ALZHEIMER'S DISEASE (AD)

Currently FDA-approved therapies for Alzheimer's disease
Currently approved therapies do not directly address disease mechanisms related to the amyloid hypothesis. Drugs in use intend to normalize the regulation of substances mediating signals from one nerve cell to another (so-called neurotransmitters). Diseased nerve cells may release either insufficient or excessive amounts of specific neurotransmitters. Therefore, therapies are aimed at either increasing or suppressing neurotransmitter availability. Although these therapies appear to lack in specificity and may not halt long-term nerve cell deterioration, they may produce significant temporary improvements in functioning and facilitate patient care.
Brain nerve cell degeneration may involve a lack of stimulation mediated by the neurotransmitter acetylcholine. Acetylcholine-esterase inhibitors prevent the degradation of acetylcholine and therefore increase its availability for signaling between cells. Drugs in this category include tacrine (Cognex®], donepezil [Aricept®], rivastigmine [Exelon®], and galantamine [Reminyl®]. The latter agent may also act as a modulator of nicotinic acetylcholine receptor-ion channels. Acetylcholine esterase inhibitors are effective mainly in mild cases of Alzheimer's disease.
Another FDA approved substance is ergoloid mesylate [various preparations] that appears to act as a replacement for deficient activity of the neurotransmitter dopamine.

USING THE INFORMATION:
1. Translate this sentence from the Alzheimer's disease text into Spanish: "Diseased nerve cells may release either insufficient or excessive amounts of specific neurotransmitters."
2. Update the part of the Alzheimer's disease text between "Currently FDA-approved therapies" and "facilitate patient care.", inclusive, changing "therapies" to "treatments".

[Stored data entries]
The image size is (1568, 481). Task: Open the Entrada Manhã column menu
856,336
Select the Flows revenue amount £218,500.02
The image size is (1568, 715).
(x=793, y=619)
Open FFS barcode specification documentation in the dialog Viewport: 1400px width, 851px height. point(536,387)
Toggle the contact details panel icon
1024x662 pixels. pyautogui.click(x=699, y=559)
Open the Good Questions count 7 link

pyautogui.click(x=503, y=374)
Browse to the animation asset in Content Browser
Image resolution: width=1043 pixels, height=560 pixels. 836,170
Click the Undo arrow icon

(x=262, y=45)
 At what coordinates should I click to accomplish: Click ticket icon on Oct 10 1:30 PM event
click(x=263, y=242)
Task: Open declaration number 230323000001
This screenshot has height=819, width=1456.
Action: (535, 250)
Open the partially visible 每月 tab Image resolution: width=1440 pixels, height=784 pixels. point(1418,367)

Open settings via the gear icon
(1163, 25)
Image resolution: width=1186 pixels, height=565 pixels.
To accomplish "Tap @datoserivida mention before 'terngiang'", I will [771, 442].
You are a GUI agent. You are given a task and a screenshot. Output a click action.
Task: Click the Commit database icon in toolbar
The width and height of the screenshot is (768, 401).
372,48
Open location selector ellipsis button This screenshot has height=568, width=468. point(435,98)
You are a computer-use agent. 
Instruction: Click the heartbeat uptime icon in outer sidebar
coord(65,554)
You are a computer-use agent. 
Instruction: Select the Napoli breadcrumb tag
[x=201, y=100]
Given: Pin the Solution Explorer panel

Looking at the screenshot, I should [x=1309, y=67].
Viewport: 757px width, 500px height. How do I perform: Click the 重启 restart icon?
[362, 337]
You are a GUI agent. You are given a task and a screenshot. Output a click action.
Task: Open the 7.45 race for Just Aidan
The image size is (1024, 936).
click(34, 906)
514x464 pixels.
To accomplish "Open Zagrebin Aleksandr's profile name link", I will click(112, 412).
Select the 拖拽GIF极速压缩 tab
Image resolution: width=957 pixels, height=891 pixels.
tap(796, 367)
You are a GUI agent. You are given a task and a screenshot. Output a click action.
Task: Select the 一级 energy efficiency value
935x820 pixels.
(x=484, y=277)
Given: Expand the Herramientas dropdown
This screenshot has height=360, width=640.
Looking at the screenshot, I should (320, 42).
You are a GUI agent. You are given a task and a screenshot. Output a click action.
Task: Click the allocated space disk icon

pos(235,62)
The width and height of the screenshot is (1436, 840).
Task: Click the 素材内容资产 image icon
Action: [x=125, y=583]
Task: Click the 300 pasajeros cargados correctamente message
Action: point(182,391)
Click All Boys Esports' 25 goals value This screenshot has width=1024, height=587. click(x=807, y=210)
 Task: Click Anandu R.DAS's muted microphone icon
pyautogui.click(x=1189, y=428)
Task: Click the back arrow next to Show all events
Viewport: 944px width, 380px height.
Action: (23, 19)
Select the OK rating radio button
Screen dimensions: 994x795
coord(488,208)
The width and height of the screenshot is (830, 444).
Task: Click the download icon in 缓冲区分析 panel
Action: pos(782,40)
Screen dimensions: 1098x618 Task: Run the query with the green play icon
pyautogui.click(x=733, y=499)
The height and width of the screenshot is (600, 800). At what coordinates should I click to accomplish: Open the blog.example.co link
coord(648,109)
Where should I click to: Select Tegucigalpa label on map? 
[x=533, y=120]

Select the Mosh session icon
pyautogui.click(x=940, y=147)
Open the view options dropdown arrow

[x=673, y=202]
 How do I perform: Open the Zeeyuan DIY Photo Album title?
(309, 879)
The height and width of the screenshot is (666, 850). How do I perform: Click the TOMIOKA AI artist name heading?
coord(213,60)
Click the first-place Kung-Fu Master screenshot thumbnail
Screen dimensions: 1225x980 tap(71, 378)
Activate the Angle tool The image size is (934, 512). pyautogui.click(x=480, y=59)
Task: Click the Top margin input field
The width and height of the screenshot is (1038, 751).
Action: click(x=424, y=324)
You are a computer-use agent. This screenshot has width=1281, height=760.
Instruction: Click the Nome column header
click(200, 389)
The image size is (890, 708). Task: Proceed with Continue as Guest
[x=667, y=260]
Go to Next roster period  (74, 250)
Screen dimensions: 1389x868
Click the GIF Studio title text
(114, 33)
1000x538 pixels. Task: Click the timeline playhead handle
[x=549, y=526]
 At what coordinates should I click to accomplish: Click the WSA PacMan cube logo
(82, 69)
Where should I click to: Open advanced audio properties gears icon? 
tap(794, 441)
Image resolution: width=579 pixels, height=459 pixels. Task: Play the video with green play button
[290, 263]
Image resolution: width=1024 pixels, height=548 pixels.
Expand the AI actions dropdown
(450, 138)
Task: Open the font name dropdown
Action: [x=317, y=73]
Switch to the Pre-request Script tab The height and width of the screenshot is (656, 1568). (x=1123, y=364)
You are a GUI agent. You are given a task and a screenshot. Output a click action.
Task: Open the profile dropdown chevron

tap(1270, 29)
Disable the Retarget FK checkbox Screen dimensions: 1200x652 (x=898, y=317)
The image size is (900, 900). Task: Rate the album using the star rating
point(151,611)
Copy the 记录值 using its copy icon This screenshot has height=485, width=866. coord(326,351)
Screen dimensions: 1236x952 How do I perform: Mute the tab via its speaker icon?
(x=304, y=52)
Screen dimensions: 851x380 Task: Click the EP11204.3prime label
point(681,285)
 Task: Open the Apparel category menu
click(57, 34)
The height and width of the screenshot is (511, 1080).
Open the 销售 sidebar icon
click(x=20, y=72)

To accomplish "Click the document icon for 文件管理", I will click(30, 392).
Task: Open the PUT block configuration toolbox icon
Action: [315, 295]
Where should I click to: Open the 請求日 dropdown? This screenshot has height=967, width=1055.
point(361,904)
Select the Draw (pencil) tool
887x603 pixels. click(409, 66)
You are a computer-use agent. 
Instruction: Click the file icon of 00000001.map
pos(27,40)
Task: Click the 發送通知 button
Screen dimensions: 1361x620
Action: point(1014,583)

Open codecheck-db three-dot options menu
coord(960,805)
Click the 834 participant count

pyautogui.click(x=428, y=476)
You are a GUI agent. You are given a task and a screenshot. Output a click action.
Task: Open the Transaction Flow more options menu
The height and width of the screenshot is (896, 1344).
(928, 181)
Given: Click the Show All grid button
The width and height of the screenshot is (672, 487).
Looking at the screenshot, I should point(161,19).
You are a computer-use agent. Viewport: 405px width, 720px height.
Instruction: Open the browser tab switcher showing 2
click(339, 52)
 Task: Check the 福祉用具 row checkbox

RESULTS FOR EACH TASK:
1. Las células nerviosas enfermas pueden liberar cantidades insuficientes o excesivas de neurotransmisores específicos.

2.
Currently FDA-approved treatments for Alzheimer's disease
Currently approved treatments do not directly address disease mechanisms related to the amyloid hypothesis. Drugs in use intend to normalize the regulation of substances mediating signals from one nerve cell to another (so-called neurotransmitters). Diseased nerve cells may release either insufficient or excessive amounts of specific neurotransmitters. Therefore, treatments are aimed at either increasing or suppressing neurotransmitter availability. Although these treatments appear to lack in specificity and may not halt long-term nerve cell deterioration, they may produce significant temporary improvements in functioning and facilitate patient care.